Material for this task:
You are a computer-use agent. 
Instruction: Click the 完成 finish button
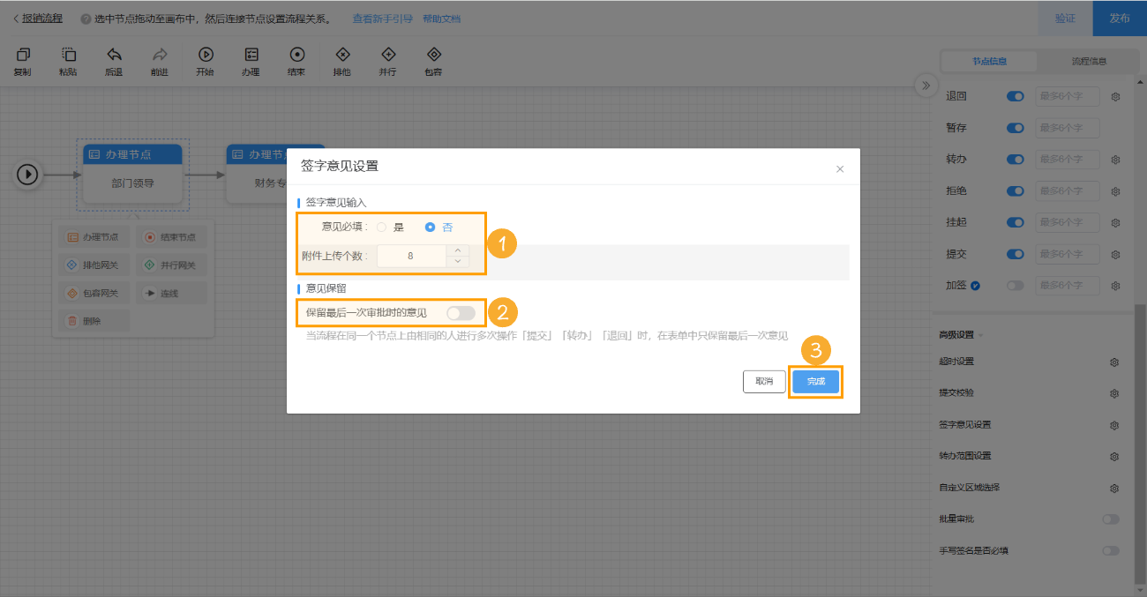click(x=815, y=381)
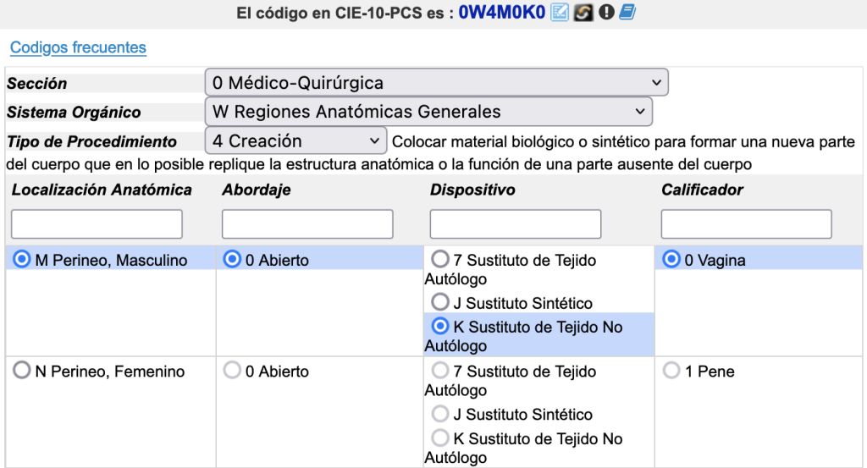Open the blue book reference icon
Image resolution: width=867 pixels, height=468 pixels.
pos(627,14)
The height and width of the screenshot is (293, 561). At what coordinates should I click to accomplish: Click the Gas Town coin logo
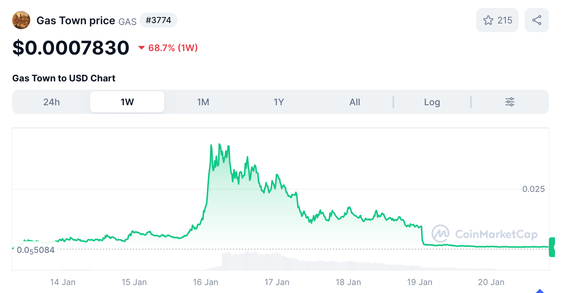(21, 20)
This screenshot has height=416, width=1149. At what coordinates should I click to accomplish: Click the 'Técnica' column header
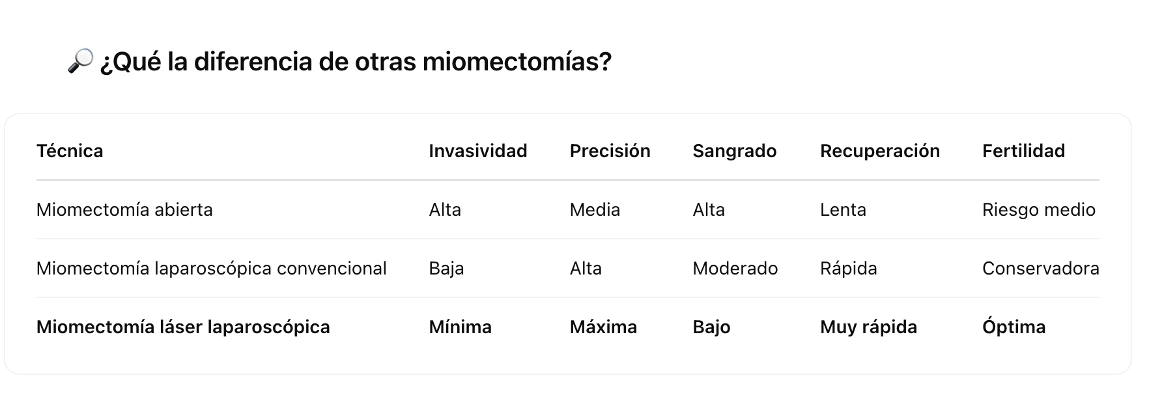click(x=70, y=151)
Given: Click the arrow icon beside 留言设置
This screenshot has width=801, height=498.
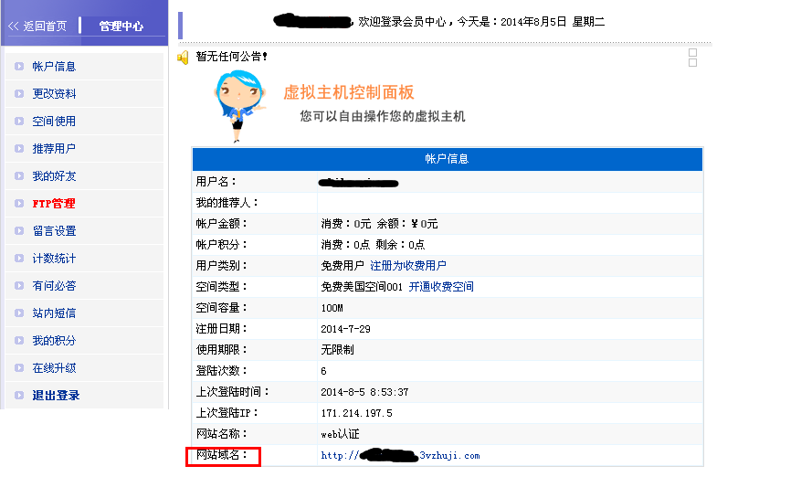Looking at the screenshot, I should (19, 231).
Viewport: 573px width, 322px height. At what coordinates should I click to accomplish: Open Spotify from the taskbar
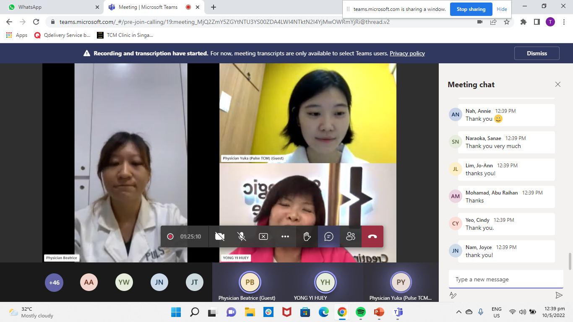(360, 312)
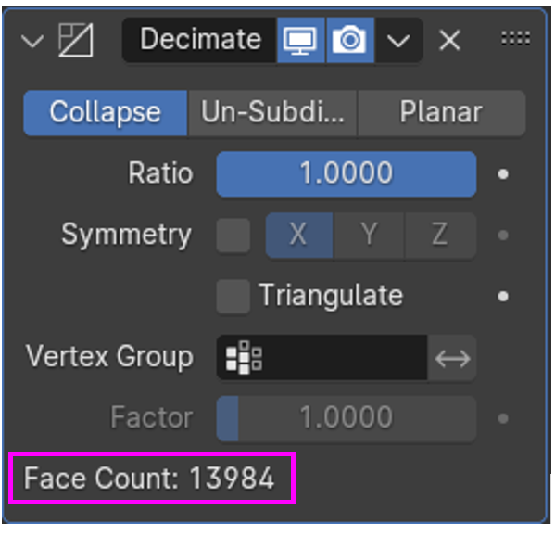Switch to Un-Subdivide mode tab
The image size is (555, 536).
pyautogui.click(x=272, y=113)
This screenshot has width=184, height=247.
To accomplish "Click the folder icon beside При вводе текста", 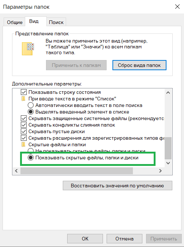I will click(23, 99).
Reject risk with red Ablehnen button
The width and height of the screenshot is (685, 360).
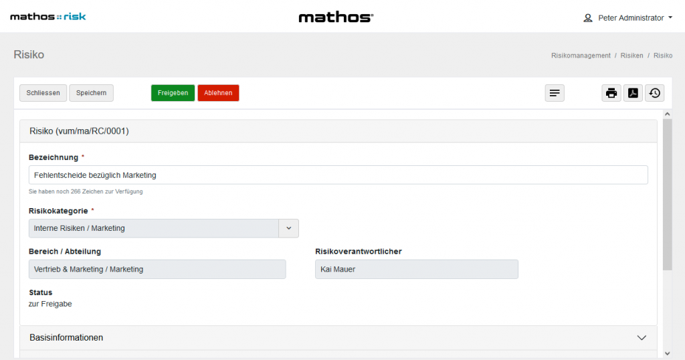tap(218, 93)
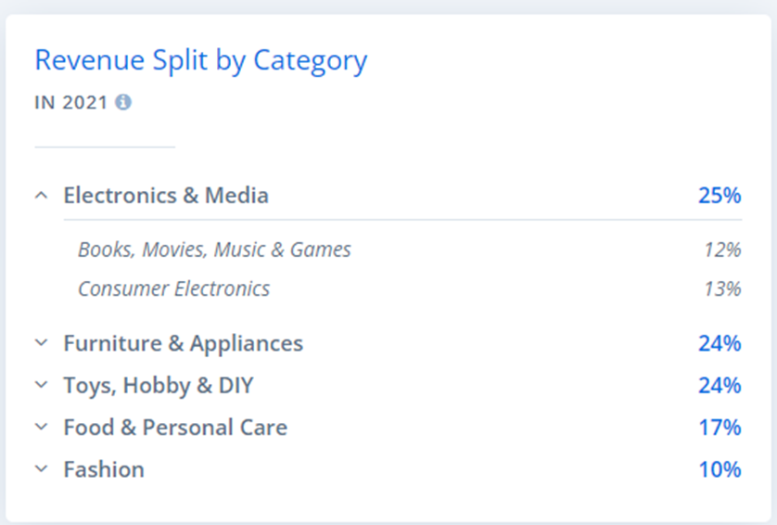The height and width of the screenshot is (525, 777).
Task: Click the 25% value for Electronics & Media
Action: pos(720,196)
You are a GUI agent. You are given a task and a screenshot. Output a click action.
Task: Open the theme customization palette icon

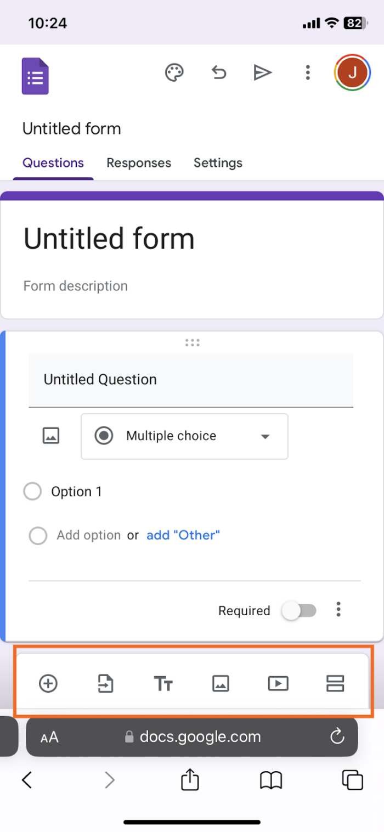(x=174, y=72)
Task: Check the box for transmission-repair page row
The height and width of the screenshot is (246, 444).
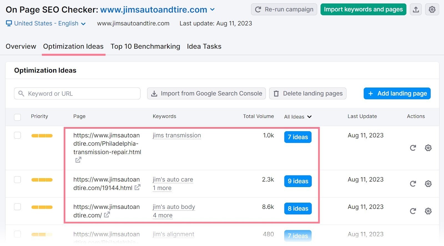Action: coord(17,135)
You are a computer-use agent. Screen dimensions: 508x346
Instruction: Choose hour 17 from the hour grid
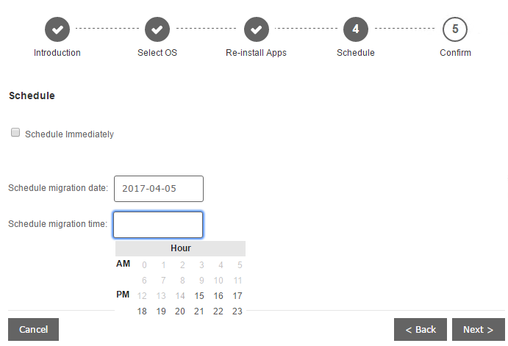click(237, 295)
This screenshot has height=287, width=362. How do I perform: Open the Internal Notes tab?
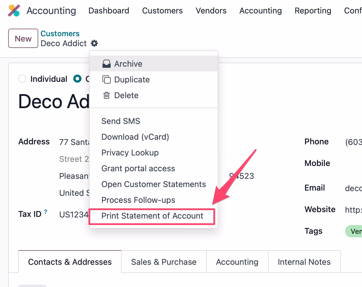pyautogui.click(x=304, y=262)
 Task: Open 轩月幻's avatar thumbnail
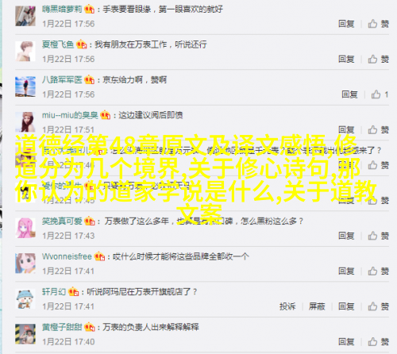click(x=25, y=298)
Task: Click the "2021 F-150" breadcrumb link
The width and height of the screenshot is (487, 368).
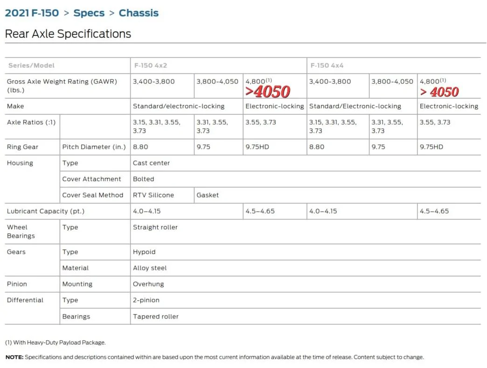Action: [32, 13]
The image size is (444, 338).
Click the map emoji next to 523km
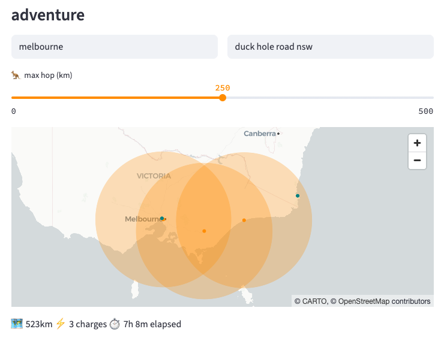click(17, 324)
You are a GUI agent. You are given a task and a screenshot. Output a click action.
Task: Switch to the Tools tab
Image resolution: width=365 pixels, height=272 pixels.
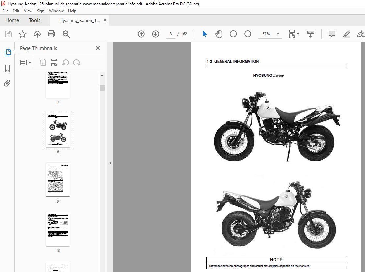tap(35, 20)
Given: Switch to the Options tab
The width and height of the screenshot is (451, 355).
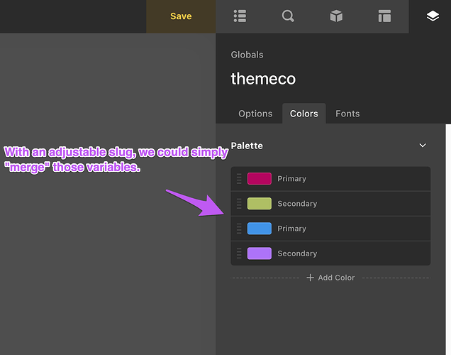Looking at the screenshot, I should point(255,114).
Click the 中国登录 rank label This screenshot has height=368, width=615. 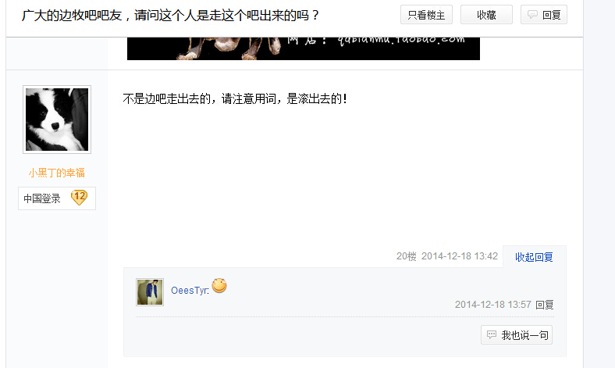pos(42,198)
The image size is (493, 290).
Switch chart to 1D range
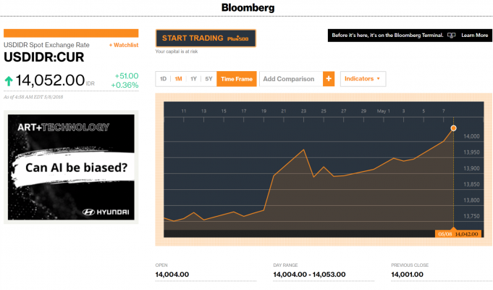(163, 78)
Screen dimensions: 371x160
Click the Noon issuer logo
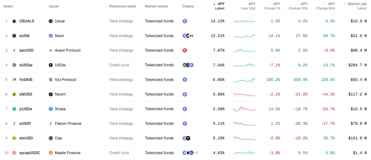point(51,36)
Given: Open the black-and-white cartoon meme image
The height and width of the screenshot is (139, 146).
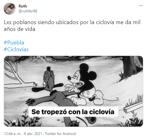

How to complete this task:
Skip the pictures. Restate exactly the lines from the start of the entries through the line containing "This screenshot has width=184, height=247.", both ends included.

Task result:
You are a computer-use agent. 
Instruction: Click the 完成 finish button
click(x=815, y=381)
Open the blue book reference icon
Image resolution: width=867 pixels, height=468 pixels.
pos(627,14)
The height and width of the screenshot is (293, 561). At what coordinates should I click to accomplish: Click the Gas Town coin logo
(21, 20)
This screenshot has height=416, width=1149. At what coordinates should I click to accomplish: Click the 'Técnica' column header
click(x=70, y=151)
Given: Click the arrow icon beside 留言设置
This screenshot has width=801, height=498.
Looking at the screenshot, I should (19, 231).
Viewport: 573px width, 322px height. At what coordinates should I click to accomplish: Open Spotify from the taskbar
(360, 312)
Switch to Un-Subdivide mode tab
The image size is (555, 536).
pyautogui.click(x=272, y=113)
This screenshot has width=184, height=247.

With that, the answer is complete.